Multi queue with CRITICAL_SECTION synchronization in release mode

Looking at the same get function, only about 12% spent is spent in external code with 21% spent in own code. However, unlike the blocking queue, this 21% also includes active waiting while finding the queue to read to. A clearer breakdown in the debug trace. We also notice a much better usage of the CPU, which stays at almost 100%.

A direct comparison of the CPU time spent might be misleading though. We notice that on 10 million loops per thread, the multi_blocking_queue finishes in approx 25 seconds (on my 6 cores AMD Athlon FX) while the blocking_queue takes more than 1 minute and 35 seconds to finish.

multi-queue - debug

Multi queue in debug

In the get method, only around 6% spent in trying to actively obtain the lock on the thread. Most of the time, 26%, is spent in dequeuing from the underlying list. Real performance is measured on release, where the queue and all the own code is optimized by the compiler. The debug is just for hints on where the bottlenecks may occur.

multi-queue - debug

Single queue in debug, with std::mutex

Notice the CPU usage of 90+% and the large amount of time spent in trying to obtain the lock.
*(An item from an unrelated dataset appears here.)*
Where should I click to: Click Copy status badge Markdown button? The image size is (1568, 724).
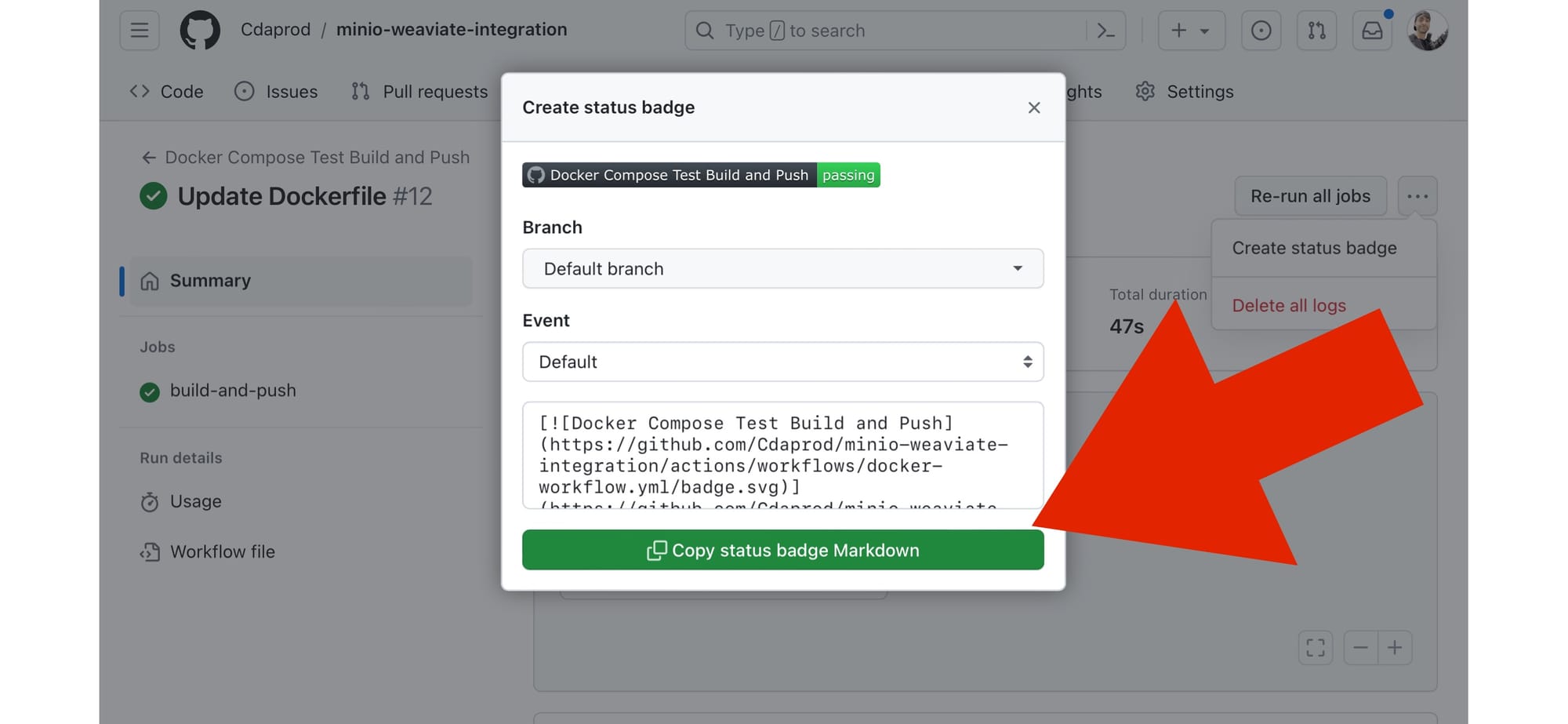point(782,550)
From this measurement is clear that the std::mutex implementation does more spinning before reaching to the kernel than the CRITICAL_SECTION implementation with the default spin count.

In short:

  1. A multi queue gives a significant performance improvement by reducing thread contention.
  2. In some conditions, using the Windows CRITICAL_SECTION over std::thread might improve system responsiveness at the expense of slightly longer execution times.
  3. Performance monitoring tools from Visual Studio 2015 and 2017 are really nice. :)
  4. std::deque does an awesome job at reducing the number of memory allocation calls, even in cases of high dynamism (lots of pushes and lots of pops)
  5. The code might seem long, but getting to it was a process of continuous small steps, iterative, improvements, followed by testing and continuous refactoring.
  6. My initial assumptions were partly wrong. I was expecting memory allocation to be a much higher performance problem than it was.
  7. Thread contention and locking, if not performed properly, can dramatically affect performance. However, I would advise incremental development: first a system that works correctly, then incrementally find ways to reduce locking while keeping the system running without crashes caused by race conditions, invalid data or deadlocks.